The reader is made to think that the gold lies so
near the surface that he will be required to take very
little trouble in digging for it. And the writer
is enabled,—at any rate for a time, and
till his neck has become, as it were, warm to the
collar,—to throw off from him the difficulties
and dangers, the tedium and prolixity, of description.
This rushing ‘in media res’ has doubtless
the charm of ease. ’Certainly when I threw
her from the garret window to the stony pavement below,
I did not anticipate that she would fall so far without
injury to life or limb.’ When a story
has been begun after this fashion, without any prelude,
without description of the garret or of the pavement,
or of the lady thrown, or of the speaker, a great amount
of trouble seems to have been saved. The mind
of the reader fills up the blanks,—if erroneously,
still satisfactorily. He knows, at least, that
the heroine has encountered a terrible danger, and
has escaped from it with almost incredible good fortune,
that the demon of the piece is a bold demon, not ashamed
to speak of his own iniquity, and that the heroine
and the demon are so far united that they have been
in a garret together. But there is the drawback
on the system,—that it is almost impossible
to avoid the necessity of doing, sooner or later,
that which would naturally be done at first.
It answers, perhaps, for a half-a-dozen chapters;—
and to carry the reader pleasantly for half-a-dozen
chapters is a great matter!-but after that a certain
nebulous darkness gradually seems to envelope the
characters and the incidents. ’Is all this
going on in the country, or is it in town,—or
perhaps in the Colonies? How old was she?

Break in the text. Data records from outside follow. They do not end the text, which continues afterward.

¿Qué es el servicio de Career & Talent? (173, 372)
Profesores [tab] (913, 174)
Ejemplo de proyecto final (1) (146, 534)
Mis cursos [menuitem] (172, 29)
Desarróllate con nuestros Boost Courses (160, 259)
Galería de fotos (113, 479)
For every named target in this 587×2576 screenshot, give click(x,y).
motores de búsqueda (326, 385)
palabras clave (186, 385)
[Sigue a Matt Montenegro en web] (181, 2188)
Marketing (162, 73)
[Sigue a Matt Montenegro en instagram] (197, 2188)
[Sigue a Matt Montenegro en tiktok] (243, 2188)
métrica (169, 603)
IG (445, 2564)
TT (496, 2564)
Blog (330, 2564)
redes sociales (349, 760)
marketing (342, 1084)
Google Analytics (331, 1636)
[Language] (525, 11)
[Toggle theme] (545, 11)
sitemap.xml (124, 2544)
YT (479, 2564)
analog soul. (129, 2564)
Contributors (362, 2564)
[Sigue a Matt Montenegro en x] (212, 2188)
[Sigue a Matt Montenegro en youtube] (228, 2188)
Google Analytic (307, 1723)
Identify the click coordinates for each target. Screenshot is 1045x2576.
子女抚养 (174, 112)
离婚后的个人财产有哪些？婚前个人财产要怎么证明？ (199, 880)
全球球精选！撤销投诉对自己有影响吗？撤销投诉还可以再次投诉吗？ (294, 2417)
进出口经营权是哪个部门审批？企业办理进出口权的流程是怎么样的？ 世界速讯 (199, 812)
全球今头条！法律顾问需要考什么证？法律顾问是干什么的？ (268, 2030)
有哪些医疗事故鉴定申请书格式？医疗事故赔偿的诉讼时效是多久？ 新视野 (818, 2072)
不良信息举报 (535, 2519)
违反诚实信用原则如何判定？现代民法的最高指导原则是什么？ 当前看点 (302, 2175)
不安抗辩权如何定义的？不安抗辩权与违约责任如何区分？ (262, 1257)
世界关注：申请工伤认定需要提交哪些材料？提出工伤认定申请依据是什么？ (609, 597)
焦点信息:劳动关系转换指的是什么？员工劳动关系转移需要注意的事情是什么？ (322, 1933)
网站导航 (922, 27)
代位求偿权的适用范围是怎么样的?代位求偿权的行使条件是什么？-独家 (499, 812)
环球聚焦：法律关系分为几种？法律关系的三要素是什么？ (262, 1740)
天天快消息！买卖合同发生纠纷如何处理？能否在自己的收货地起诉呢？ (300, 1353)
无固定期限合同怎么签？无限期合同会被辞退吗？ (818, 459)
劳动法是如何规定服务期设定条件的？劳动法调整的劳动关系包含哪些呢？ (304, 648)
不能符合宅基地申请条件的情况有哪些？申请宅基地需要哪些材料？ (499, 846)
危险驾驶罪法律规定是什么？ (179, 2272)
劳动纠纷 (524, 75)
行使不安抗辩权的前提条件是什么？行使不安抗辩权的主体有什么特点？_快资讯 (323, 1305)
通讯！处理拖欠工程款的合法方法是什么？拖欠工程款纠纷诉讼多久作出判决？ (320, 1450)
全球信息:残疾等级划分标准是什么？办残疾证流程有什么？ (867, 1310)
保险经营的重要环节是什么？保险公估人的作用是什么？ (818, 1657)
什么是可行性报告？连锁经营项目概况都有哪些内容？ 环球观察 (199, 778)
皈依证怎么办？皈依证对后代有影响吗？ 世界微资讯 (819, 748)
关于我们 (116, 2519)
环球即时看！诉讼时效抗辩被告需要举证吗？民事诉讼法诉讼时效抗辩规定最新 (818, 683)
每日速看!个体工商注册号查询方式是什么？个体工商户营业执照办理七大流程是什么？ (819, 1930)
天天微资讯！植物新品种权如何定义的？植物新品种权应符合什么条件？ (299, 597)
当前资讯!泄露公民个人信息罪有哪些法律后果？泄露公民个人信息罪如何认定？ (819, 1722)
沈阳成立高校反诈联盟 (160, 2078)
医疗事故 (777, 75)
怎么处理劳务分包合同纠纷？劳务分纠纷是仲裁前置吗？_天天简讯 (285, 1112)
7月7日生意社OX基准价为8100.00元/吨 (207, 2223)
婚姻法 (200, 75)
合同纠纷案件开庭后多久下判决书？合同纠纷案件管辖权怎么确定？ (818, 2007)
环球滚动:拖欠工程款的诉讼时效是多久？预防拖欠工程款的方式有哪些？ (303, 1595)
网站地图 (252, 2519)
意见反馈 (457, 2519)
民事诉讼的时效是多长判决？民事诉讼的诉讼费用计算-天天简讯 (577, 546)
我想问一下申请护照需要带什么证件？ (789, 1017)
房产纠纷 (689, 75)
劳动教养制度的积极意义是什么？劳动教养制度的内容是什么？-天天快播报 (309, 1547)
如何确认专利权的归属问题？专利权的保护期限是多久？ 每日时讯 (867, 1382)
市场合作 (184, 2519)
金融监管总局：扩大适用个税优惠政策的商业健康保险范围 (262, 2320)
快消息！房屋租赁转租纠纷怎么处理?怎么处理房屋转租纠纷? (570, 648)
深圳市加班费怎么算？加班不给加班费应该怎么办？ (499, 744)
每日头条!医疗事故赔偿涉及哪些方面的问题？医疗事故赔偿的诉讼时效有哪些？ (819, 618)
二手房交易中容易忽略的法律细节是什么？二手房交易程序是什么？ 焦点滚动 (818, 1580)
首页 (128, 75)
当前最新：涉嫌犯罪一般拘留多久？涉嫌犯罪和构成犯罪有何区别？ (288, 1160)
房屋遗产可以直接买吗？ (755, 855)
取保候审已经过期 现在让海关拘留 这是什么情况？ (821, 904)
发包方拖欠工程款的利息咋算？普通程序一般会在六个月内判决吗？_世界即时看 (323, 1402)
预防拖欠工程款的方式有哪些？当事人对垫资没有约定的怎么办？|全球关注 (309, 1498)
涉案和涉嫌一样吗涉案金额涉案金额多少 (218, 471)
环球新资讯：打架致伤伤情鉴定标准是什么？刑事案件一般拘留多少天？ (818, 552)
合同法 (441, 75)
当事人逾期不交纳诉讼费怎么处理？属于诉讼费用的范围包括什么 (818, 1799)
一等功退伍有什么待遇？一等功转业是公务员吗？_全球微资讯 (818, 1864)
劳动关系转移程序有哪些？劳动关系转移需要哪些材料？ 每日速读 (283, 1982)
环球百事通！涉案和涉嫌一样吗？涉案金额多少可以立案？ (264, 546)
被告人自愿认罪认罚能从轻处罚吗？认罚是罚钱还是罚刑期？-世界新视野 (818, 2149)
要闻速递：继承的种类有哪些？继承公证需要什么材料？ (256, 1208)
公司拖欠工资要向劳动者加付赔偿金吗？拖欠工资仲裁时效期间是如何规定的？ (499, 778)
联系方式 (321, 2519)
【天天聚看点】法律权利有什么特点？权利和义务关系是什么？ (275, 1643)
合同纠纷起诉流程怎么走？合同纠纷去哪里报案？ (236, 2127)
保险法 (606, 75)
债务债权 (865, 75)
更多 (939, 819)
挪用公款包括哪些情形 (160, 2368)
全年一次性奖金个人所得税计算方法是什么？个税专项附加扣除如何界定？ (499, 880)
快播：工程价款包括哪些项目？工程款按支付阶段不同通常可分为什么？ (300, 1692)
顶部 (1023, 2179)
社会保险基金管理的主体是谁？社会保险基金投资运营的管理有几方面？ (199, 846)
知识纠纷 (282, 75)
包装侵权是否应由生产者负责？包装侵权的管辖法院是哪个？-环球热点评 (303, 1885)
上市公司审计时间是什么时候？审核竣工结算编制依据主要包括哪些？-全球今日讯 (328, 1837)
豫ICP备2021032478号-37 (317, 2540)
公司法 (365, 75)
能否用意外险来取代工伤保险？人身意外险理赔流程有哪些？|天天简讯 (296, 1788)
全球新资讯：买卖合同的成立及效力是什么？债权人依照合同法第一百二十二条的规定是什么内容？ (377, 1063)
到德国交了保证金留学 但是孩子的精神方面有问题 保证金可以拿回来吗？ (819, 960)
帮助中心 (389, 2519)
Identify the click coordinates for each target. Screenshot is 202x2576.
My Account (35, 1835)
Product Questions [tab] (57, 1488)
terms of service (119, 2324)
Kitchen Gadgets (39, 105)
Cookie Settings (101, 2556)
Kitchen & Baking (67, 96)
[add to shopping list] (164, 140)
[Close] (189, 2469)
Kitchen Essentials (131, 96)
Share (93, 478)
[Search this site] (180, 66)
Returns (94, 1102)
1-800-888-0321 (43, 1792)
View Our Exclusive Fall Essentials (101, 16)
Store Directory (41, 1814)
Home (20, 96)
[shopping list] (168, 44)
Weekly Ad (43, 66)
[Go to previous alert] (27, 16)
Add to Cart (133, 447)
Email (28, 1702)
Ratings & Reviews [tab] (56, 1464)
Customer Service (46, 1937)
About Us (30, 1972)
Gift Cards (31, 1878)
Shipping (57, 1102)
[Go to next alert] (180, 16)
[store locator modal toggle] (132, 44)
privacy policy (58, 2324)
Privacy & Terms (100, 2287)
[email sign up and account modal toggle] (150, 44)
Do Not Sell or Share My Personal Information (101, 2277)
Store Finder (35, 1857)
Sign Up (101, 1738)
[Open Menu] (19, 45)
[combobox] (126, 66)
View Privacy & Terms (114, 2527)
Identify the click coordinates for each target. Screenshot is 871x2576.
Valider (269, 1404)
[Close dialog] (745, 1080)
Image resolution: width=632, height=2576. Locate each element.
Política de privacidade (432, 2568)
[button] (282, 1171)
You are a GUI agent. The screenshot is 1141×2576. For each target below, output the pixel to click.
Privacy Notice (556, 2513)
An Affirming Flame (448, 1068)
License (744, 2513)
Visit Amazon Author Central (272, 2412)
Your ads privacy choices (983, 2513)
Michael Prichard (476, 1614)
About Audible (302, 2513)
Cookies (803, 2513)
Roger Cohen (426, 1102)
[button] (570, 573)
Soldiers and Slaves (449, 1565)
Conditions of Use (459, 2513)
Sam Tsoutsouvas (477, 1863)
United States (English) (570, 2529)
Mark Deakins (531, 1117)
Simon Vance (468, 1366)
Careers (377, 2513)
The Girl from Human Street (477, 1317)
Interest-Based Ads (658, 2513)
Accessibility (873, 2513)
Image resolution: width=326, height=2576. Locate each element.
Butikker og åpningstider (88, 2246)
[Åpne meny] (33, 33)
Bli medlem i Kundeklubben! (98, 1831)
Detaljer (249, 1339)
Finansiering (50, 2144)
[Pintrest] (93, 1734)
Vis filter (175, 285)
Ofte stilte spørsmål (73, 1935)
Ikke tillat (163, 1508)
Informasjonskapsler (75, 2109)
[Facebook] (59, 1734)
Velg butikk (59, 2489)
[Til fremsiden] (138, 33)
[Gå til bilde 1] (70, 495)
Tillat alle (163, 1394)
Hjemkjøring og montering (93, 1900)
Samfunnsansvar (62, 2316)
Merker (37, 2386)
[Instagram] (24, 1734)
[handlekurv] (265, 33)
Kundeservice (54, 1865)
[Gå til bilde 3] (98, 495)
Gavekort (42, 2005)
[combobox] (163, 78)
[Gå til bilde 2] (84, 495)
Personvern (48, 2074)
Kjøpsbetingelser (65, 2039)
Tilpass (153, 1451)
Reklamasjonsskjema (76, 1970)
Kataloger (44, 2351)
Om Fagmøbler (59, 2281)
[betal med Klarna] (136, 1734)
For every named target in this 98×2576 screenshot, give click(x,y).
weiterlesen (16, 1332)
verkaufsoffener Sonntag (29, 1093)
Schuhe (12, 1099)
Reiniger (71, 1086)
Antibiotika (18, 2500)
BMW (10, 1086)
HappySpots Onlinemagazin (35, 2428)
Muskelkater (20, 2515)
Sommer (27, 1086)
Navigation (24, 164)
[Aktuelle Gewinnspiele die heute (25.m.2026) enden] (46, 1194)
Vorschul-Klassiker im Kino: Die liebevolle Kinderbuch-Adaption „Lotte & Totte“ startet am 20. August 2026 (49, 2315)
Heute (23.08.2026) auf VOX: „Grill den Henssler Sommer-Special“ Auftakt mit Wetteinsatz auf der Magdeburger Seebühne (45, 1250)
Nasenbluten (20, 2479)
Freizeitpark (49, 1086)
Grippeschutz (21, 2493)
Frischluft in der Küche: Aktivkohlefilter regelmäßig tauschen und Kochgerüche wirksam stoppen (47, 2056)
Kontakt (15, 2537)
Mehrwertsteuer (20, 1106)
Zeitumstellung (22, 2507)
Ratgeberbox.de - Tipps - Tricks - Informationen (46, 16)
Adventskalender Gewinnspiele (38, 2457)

Was she tall? Is she fair? Is she heroine-like
in her form and gait? And, after all, how high
was the garret window? I have always found that
the details would insist on being told at last, and
that by rushing ‘in media res’ I was simply
presenting the cart before the horse. But as readers
like the cart the best, I will do it once again,—trying
it only for a branch of my story,—and will
endeavour to let as little as possible of the horse
be seen afterwards.
‘And so poor Frank has been turned out of heaven?’
said Lady Mabel Grex to young Lord Silverbridge.
‘Who told you that? I have said nothing
to anybody.’
‘Of course he told me himself,’ said the
young beauty. I am aware that, in the word beauty,
and perhaps, also, the word young, a little bit of
the horse appearing; and I am already sure that I
shall have to show his head and neck, even if not his
very tail. ‘Poor Frank! Did you hear
it all?’
‘I heard nothing, Lady Mab, and know nothing.’
’You know that your awful governor won’t
let him stay any longer in Carlton Terrace?’